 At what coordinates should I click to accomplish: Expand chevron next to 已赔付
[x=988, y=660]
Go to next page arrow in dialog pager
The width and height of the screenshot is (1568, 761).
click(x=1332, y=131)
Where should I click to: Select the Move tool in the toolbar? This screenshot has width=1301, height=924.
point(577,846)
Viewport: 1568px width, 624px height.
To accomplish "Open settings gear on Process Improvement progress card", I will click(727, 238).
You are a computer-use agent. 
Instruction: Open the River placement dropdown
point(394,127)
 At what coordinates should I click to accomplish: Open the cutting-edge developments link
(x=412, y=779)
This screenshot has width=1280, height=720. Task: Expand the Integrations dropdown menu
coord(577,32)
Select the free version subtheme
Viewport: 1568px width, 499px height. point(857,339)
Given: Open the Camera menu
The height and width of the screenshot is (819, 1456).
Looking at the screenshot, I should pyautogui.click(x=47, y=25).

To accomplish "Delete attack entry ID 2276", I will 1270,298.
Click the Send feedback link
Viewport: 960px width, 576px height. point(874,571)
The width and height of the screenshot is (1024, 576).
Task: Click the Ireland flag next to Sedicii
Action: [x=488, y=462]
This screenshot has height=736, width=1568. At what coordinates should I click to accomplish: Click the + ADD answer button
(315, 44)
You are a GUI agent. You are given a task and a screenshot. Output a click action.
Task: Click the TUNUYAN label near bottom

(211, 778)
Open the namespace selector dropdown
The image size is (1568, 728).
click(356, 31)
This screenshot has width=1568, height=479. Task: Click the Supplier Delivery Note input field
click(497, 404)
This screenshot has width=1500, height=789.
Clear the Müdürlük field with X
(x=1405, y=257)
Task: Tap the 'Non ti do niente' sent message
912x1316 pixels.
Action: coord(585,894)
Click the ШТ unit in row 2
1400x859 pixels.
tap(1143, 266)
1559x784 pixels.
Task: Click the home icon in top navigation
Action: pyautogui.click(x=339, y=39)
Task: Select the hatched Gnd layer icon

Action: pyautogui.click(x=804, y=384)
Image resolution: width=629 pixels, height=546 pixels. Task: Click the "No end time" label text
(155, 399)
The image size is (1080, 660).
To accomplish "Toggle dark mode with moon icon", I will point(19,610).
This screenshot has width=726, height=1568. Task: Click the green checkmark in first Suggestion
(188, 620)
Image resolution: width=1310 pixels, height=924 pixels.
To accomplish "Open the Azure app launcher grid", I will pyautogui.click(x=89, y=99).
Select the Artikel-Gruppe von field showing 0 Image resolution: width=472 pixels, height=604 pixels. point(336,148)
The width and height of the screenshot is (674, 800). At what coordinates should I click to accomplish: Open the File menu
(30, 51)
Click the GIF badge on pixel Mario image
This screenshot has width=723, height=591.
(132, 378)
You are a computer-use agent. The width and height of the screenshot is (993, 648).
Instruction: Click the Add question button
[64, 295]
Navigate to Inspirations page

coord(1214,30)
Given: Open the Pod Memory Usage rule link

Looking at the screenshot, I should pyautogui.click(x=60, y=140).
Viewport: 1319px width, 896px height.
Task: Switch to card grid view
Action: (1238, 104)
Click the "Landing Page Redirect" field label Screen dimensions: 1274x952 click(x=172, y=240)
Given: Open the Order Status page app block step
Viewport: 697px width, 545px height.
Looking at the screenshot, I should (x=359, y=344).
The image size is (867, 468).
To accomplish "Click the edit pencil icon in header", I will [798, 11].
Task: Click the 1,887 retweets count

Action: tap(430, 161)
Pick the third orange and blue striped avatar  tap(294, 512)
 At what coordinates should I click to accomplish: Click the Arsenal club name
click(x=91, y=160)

• TASK DIRECTIONS: Can you repeat the lines above without any changes, starting at the line that contains "This screenshot has width=1568, height=479." and ending at the line that contains "Pick the third"?

• FINISHED TASK:
This screenshot has width=1568, height=479. Task: Click the Supplier Delivery Note input field
click(497, 404)
This screenshot has width=1500, height=789.
Clear the Müdürlük field with X
(x=1405, y=257)
Task: Tap the 'Non ti do niente' sent message
912x1316 pixels.
Action: coord(585,894)
Click the ШТ unit in row 2
1400x859 pixels.
tap(1143, 266)
1559x784 pixels.
Task: Click the home icon in top navigation
Action: pyautogui.click(x=339, y=39)
Task: Select the hatched Gnd layer icon

Action: pyautogui.click(x=804, y=384)
Image resolution: width=629 pixels, height=546 pixels. Task: Click the "No end time" label text
(155, 399)
The image size is (1080, 660).
To accomplish "Toggle dark mode with moon icon", I will point(19,610).
This screenshot has width=726, height=1568. Task: Click the green checkmark in first Suggestion
(188, 620)
Image resolution: width=1310 pixels, height=924 pixels.
To accomplish "Open the Azure app launcher grid", I will pyautogui.click(x=89, y=99).
Select the Artikel-Gruppe von field showing 0 Image resolution: width=472 pixels, height=604 pixels. point(336,148)
The width and height of the screenshot is (674, 800). At what coordinates should I click to accomplish: Open the File menu
(30, 51)
Click the GIF badge on pixel Mario image
This screenshot has width=723, height=591.
(132, 378)
You are a computer-use agent. The width and height of the screenshot is (993, 648).
Instruction: Click the Add question button
[64, 295]
Navigate to Inspirations page

coord(1214,30)
Given: Open the Pod Memory Usage rule link

Looking at the screenshot, I should pyautogui.click(x=60, y=140).
Viewport: 1319px width, 896px height.
Task: Switch to card grid view
Action: (1238, 104)
Click the "Landing Page Redirect" field label Screen dimensions: 1274x952 click(x=172, y=240)
Given: Open the Order Status page app block step
Viewport: 697px width, 545px height.
Looking at the screenshot, I should (x=359, y=344).
The image size is (867, 468).
To accomplish "Click the edit pencil icon in header", I will [798, 11].
Task: Click the 1,887 retweets count

Action: tap(430, 161)
Pick the third orange and blue striped avatar  tap(294, 512)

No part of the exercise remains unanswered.